** 阅读材料 **

____________________

通过阻断PI3激酶的细胞信号活动,美国冷泉港实验室的神经学家成功地防止了果蝇因大脑中出现淀粉样斑块而导致的失忆,人类的阿尔茨海默氏症据信也是由类似的这种斑块引起的。这项研究还解决了长期以来关于PI3激酶功能的争论,在此之前,PI3激酶被认为可以保护大脑不受这种失忆症的侵袭。
研究小组负责人钟毅(音译)说,他们的研究显示,与阿尔茨海默氏症相关的β-淀粉样肽(缩氨酸)直接增强了PI3激酶的活性,这反过来会导致记忆丧失,使大脑中的淀粉样斑块增多。相关论文发表在3月29日美国《国家科学院学报》网络版上。
科学家此前就知道,β-淀粉样肽能够改变PI3激酶等细胞信号蛋白,导致大脑神经元出现多方面的细胞功能紊乱,从而削弱大脑的活动能力。但这些危险的缩氨酸如何引起信号紊乱并造成失忆一直是未解之谜,部分原因在于科学家一直在利用培养的细胞而非活的生物体进行相关研究。
由于果蝇拥有一套与人类疾病病理学非常相近的生物系统,为此,钟毅及其同事选择了转基因果蝇作为实验对象。这些果蝇的大脑中可产生人类β-淀粉样肽,并在发育过程中表现出了阿尔茨海默氏症的很多主要特征,包括老年性失忆、神经元退行性病变、β-淀粉样斑块累积等。

____________________

** 相关数据 **

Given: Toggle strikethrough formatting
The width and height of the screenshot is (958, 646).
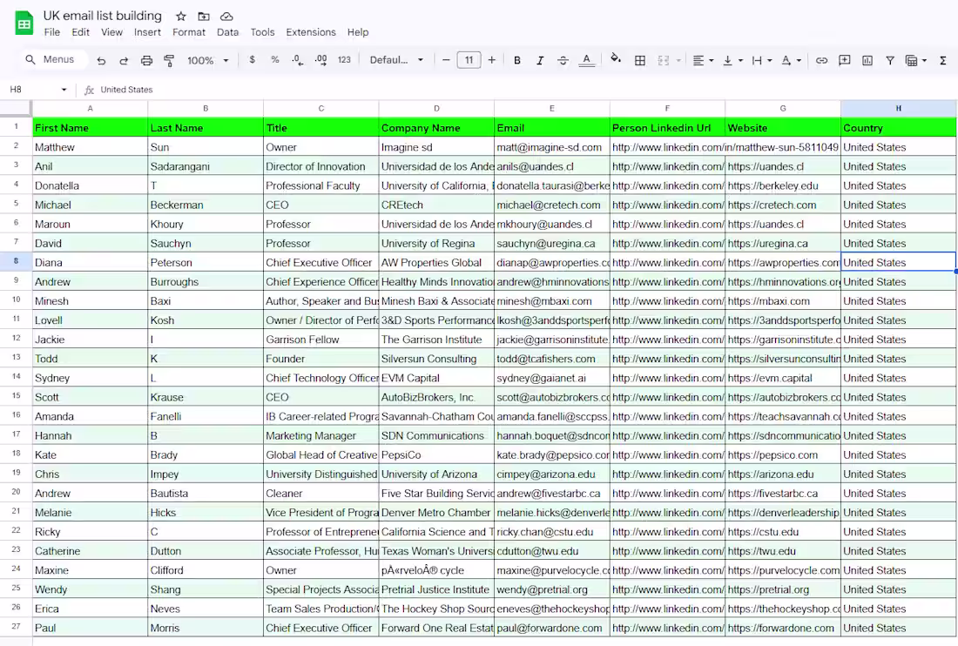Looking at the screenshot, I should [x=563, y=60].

____________________

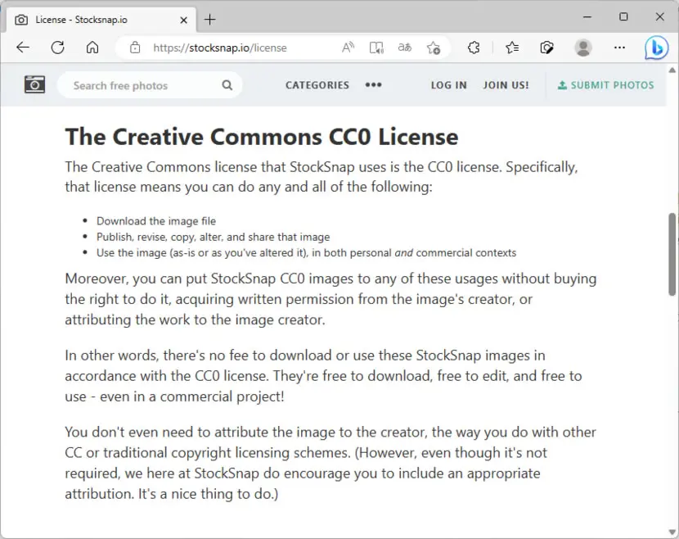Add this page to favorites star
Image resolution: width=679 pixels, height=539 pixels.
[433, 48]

____________________

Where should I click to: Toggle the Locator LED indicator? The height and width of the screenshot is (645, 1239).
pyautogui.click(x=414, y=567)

____________________

根据阅读材料回答:
(a) 相关论文于何时发表在哪份刊物上?
(b) 文中说科学家研究β-淀粉样肽如何造成失忆时一直用的是什么,而不是活的生物体?
(c) 转基因果蝇在发育过程中表现出了阿尔茨海默氏症的哪些主要特征?
完成本练习用不到上面的数据。

** 参考答案 **
(a) 3月29日发表在美国《国家科学院学报》网络版上。
(b) 培养的细胞。
(c) 老年性失忆、神经元退行性病变、β-淀粉样斑块累积等。